> MATERIAL SHOWN:
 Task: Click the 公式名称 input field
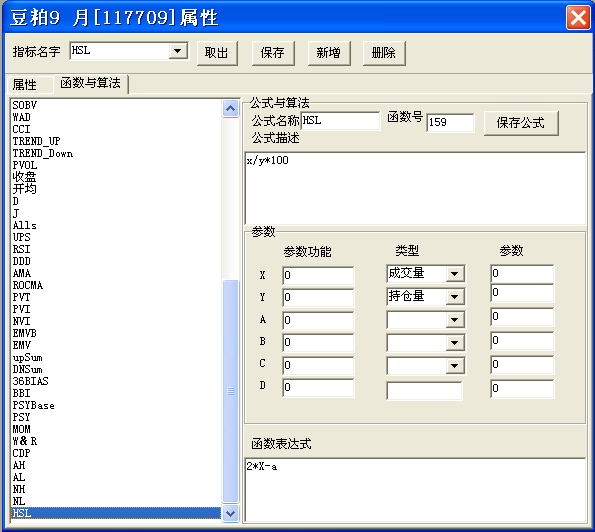tap(340, 121)
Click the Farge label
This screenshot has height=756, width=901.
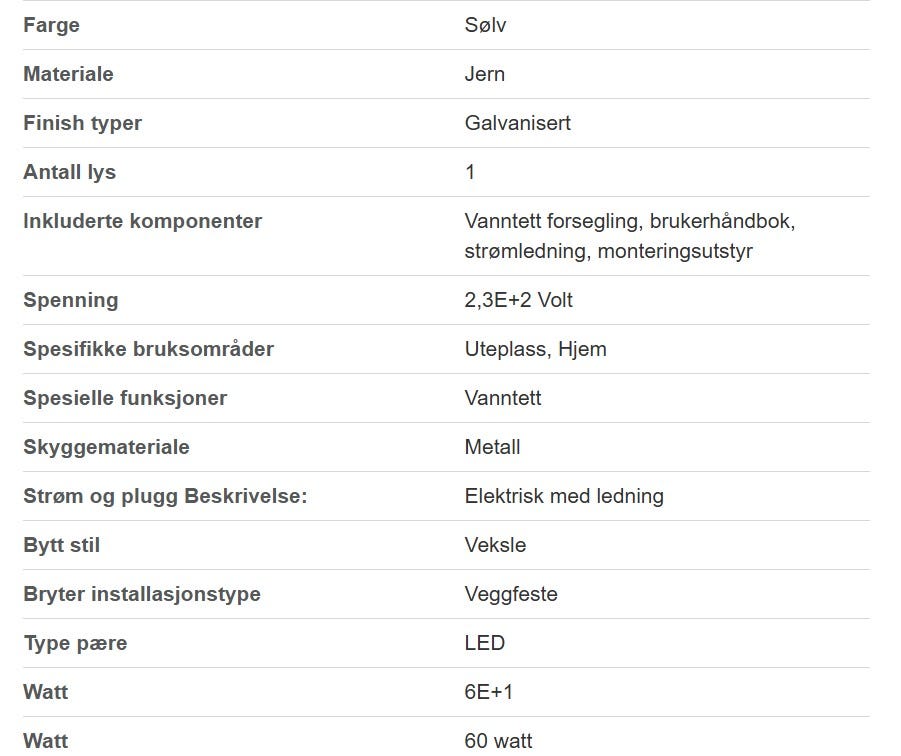tap(51, 25)
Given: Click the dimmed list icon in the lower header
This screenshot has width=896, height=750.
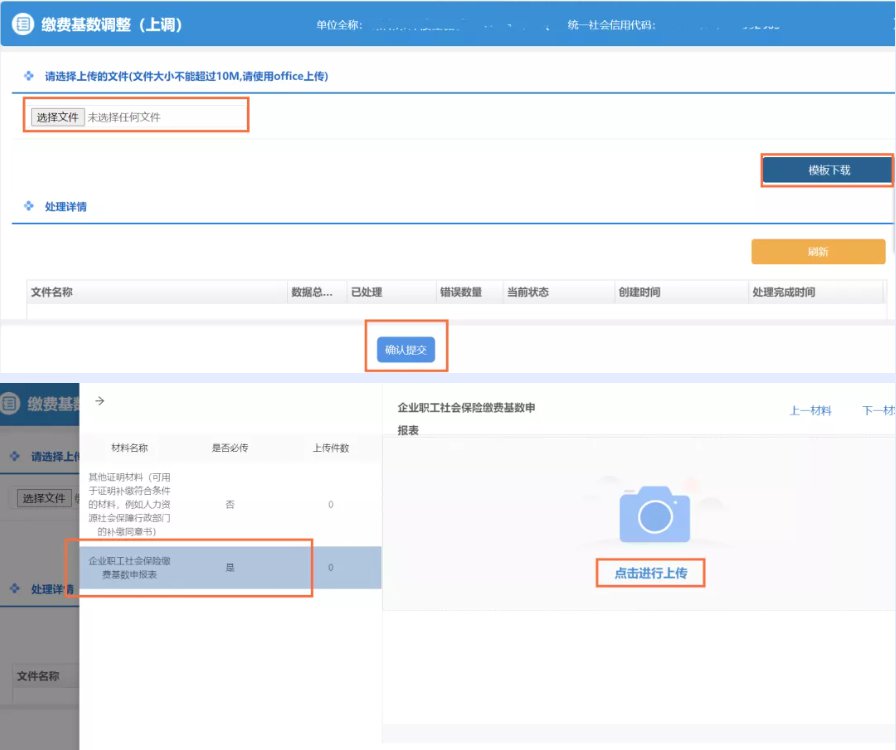Looking at the screenshot, I should (x=10, y=404).
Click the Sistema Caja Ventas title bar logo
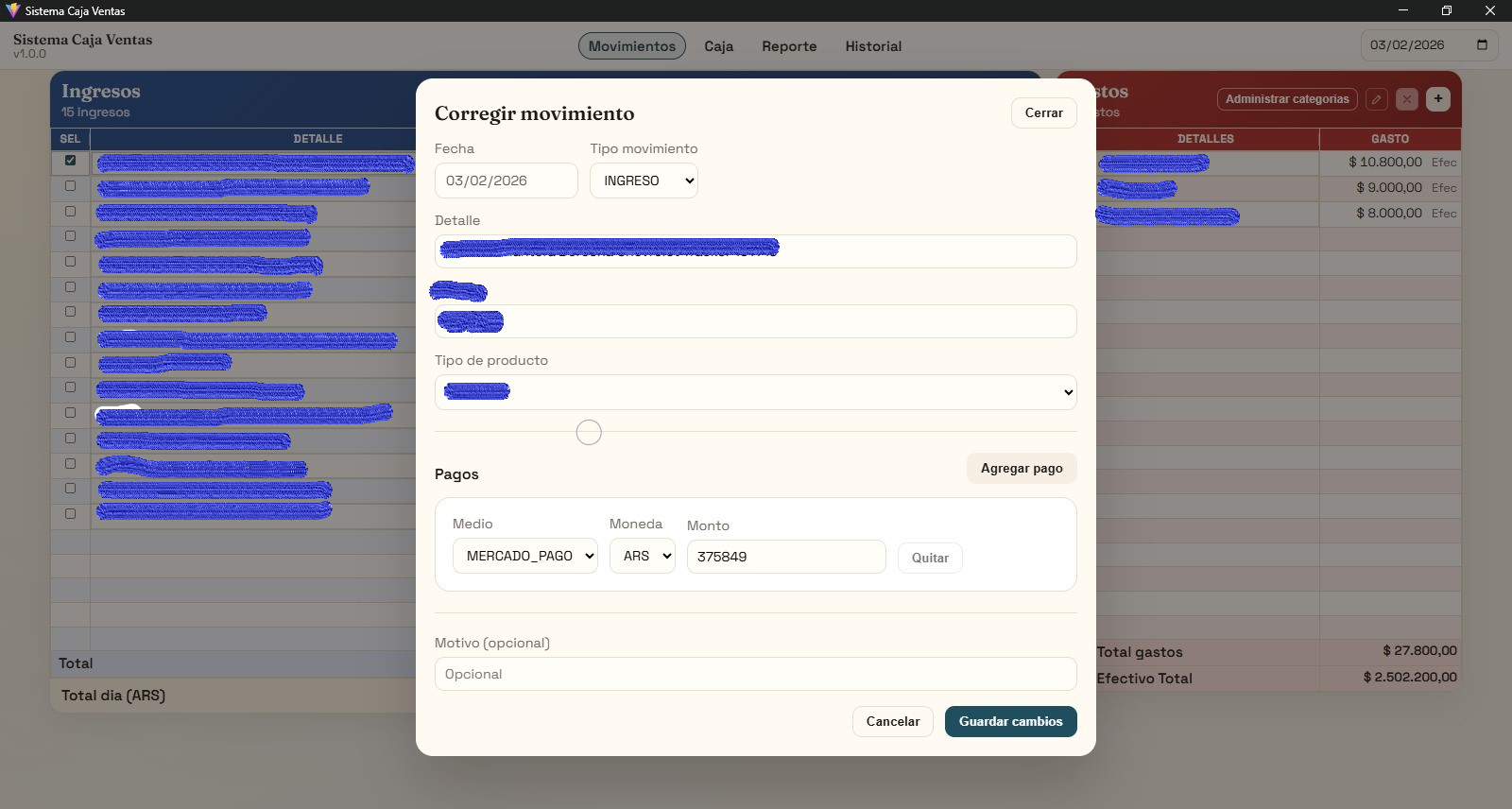The height and width of the screenshot is (809, 1512). (x=12, y=10)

> TASK DESCRIPTION: Return the records above exactly as written. Do not include their images.

> EXERCISE SOLUTION:
 Task: Click the 公式名称 input field
tap(340, 121)
Click the Farge label
This screenshot has height=756, width=901.
tap(51, 25)
Given: Click the dimmed list icon in the lower header
This screenshot has width=896, height=750.
Looking at the screenshot, I should (x=10, y=404).
Click the Sistema Caja Ventas title bar logo
The height and width of the screenshot is (809, 1512). (x=12, y=10)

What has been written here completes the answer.